Exercise objective: Which rows below contain the word "accomplish", with case counting? Gather and copy each of those rows.

(Item-finding rows)

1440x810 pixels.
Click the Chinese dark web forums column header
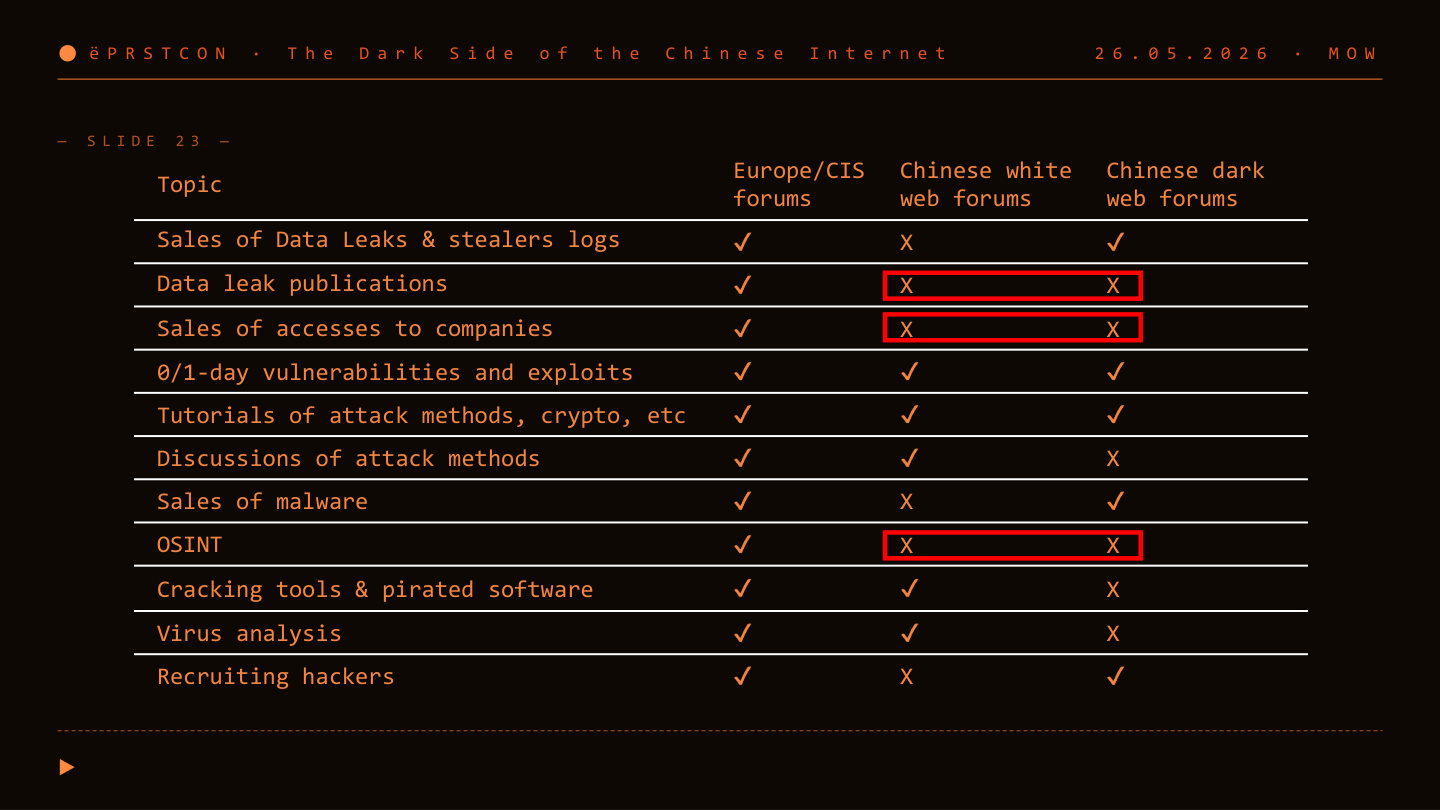[1185, 185]
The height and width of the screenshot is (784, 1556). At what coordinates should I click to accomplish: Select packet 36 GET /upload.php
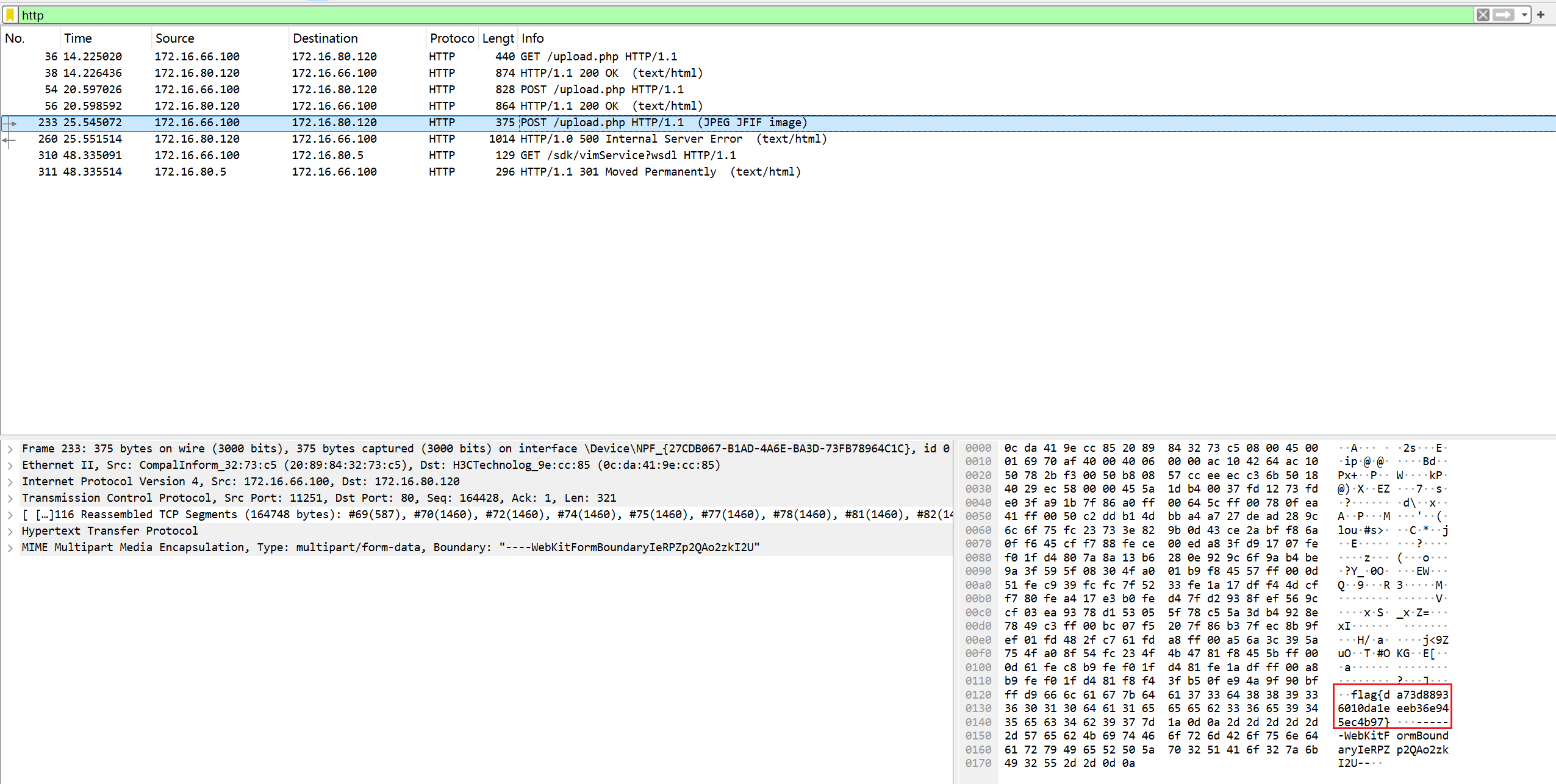[x=598, y=57]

Problem solution:
The height and width of the screenshot is (784, 1556). At what coordinates should I click to accomplish: Select packet 36 GET /upload.php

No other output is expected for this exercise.